> **Work order**
Where a line below holds the string "tool", copy that line.

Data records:

Content starts

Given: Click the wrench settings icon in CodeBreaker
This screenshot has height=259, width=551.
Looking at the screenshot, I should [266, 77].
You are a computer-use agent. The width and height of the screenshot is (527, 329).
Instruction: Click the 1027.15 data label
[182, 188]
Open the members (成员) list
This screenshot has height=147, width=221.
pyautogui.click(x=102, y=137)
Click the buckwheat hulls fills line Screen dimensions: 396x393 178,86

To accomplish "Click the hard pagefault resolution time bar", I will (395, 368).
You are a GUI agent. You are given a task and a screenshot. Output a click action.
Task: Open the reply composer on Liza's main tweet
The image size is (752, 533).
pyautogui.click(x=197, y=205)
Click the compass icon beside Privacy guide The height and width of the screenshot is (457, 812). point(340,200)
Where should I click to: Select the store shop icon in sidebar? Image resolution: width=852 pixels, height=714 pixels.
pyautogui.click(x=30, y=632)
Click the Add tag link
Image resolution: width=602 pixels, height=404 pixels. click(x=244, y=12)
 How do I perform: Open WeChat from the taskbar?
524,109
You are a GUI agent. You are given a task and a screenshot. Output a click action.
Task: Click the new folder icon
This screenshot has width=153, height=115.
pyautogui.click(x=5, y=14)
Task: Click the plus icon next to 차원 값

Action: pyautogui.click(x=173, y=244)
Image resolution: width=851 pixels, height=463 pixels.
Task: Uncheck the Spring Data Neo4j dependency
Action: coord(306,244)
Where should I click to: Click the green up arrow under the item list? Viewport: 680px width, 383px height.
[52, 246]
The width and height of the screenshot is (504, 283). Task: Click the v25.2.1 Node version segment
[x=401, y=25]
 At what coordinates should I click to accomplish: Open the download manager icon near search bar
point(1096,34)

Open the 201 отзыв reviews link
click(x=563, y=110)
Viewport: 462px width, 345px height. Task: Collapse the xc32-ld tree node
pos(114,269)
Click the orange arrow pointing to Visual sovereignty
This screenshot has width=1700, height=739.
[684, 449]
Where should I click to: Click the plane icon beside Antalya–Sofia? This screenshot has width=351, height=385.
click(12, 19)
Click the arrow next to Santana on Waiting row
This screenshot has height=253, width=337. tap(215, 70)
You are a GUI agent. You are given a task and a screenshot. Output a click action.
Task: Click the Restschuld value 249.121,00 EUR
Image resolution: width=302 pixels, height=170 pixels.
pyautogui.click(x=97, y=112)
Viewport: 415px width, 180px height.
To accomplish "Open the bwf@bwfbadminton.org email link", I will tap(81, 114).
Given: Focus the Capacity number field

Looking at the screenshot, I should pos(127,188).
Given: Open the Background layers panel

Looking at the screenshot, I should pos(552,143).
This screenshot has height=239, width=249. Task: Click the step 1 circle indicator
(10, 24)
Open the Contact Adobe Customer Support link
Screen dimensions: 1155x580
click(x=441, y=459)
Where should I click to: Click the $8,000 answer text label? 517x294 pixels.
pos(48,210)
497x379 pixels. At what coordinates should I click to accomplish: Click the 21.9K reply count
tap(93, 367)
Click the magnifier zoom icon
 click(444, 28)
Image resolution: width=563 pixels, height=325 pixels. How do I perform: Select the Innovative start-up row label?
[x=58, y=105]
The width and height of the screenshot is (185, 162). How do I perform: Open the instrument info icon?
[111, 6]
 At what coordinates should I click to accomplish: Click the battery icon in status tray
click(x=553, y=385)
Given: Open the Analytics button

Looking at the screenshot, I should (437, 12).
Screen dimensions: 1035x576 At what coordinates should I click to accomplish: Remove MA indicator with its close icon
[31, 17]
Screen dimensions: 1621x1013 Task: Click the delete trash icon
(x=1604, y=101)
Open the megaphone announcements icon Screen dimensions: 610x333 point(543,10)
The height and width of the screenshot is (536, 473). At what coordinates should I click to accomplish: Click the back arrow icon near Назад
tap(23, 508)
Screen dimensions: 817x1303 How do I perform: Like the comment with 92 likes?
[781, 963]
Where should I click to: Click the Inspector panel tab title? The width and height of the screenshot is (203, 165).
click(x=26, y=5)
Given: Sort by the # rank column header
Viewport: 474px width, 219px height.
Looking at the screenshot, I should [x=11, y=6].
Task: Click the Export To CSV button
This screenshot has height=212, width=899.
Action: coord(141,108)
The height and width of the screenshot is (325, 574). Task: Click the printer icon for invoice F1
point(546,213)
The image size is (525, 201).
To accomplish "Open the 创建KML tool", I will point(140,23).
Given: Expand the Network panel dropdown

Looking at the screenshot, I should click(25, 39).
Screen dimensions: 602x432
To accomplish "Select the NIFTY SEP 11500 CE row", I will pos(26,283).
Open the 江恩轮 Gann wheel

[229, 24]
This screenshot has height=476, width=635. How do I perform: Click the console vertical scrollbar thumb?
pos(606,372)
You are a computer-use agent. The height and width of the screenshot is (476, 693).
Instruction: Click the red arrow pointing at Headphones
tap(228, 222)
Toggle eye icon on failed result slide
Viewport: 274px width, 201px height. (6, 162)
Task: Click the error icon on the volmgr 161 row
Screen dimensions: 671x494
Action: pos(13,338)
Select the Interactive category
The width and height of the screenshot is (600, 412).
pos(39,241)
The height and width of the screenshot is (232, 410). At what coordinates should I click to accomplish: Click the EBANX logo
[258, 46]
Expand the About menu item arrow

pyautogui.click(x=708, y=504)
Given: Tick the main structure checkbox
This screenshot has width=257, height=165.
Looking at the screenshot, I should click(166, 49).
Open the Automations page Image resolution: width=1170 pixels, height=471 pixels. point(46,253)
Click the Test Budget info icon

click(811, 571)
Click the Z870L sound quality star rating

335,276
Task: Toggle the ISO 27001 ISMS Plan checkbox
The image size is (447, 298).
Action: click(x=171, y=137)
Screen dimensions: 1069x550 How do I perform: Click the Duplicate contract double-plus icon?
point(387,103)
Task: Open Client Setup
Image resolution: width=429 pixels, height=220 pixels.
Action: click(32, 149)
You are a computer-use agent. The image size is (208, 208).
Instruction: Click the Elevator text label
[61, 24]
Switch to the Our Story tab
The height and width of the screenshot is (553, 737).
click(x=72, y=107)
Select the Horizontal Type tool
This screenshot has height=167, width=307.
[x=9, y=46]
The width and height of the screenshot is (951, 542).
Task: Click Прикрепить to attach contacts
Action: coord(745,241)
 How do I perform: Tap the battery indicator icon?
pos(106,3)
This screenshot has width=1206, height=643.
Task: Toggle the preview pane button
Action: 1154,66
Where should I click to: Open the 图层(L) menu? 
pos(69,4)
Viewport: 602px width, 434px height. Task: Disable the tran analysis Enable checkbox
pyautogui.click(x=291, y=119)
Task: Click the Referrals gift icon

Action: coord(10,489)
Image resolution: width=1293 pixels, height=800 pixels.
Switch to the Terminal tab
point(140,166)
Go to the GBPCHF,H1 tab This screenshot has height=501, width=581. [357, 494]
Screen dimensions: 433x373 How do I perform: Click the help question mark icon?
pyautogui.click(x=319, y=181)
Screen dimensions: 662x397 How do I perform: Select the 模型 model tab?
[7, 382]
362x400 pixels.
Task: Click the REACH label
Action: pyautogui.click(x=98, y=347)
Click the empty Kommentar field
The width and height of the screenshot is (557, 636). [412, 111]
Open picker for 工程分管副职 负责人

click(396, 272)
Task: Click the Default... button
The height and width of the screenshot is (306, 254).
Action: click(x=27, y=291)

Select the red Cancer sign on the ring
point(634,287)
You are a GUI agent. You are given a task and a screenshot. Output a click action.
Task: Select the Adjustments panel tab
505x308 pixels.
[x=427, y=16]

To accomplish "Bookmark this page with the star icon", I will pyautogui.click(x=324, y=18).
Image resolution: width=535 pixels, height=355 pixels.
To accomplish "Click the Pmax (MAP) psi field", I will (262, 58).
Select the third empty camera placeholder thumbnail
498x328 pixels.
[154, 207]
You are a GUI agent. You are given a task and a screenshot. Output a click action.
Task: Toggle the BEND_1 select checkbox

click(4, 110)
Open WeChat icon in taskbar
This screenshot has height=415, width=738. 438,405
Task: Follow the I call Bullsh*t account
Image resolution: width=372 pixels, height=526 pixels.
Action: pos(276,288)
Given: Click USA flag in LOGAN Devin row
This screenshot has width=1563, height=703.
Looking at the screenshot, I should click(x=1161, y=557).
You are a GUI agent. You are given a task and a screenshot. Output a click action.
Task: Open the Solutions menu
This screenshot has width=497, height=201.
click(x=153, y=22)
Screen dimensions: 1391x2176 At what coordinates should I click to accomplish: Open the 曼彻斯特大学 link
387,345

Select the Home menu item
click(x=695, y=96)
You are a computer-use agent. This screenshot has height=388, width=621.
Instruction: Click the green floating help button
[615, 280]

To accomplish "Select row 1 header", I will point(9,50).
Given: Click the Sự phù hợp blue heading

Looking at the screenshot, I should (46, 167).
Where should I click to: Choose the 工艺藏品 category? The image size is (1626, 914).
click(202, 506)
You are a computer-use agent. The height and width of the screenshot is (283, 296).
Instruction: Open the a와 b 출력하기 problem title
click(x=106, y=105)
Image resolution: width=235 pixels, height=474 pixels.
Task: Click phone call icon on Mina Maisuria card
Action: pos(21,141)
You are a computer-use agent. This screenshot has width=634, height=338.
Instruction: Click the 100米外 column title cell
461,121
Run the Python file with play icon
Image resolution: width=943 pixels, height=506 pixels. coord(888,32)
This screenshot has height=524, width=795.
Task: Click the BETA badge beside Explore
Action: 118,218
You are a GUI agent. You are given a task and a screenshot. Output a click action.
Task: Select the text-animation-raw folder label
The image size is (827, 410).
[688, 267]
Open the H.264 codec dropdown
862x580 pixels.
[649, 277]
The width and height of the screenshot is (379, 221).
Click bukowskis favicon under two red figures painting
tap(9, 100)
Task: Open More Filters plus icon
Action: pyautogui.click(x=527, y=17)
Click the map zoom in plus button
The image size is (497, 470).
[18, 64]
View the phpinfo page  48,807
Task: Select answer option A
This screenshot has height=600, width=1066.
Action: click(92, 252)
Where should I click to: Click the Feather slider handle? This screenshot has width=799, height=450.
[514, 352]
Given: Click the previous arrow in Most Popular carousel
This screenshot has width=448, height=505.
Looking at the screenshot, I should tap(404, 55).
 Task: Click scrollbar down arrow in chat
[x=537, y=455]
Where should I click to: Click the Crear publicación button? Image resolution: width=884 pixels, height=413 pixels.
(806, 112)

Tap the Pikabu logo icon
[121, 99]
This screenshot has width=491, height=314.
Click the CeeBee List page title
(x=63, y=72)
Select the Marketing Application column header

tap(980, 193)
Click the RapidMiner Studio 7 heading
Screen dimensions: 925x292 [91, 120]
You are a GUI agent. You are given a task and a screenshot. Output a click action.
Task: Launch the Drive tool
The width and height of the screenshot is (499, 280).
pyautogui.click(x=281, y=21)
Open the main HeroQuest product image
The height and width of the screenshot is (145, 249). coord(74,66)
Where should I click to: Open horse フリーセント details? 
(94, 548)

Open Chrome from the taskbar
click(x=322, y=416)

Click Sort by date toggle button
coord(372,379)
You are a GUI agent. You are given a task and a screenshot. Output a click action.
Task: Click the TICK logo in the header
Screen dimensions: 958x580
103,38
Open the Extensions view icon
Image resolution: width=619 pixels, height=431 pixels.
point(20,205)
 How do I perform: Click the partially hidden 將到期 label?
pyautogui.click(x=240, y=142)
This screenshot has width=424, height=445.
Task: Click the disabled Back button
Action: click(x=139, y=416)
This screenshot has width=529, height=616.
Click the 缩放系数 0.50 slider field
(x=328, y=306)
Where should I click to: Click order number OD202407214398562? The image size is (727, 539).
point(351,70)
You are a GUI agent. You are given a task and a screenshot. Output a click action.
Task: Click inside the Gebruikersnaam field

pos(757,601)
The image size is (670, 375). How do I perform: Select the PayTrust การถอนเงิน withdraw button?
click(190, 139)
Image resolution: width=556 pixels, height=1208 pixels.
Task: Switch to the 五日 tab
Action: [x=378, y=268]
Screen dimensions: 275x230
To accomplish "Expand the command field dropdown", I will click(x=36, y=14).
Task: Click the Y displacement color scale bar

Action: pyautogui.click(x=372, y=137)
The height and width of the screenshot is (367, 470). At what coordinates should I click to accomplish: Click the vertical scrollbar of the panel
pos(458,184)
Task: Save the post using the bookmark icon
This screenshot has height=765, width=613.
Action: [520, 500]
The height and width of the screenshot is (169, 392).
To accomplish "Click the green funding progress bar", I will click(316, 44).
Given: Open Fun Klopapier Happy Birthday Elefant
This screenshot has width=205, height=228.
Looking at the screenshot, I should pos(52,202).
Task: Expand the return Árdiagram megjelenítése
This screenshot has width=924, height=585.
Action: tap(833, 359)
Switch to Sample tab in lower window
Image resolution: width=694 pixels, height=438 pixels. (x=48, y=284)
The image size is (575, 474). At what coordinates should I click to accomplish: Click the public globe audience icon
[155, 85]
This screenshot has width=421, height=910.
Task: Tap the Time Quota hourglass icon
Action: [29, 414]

Content ends

> **Result of the task**
To accomplish "Open the 创建KML tool", I will point(140,23).
Select the Horizontal Type tool
Task: Launch the Drive tool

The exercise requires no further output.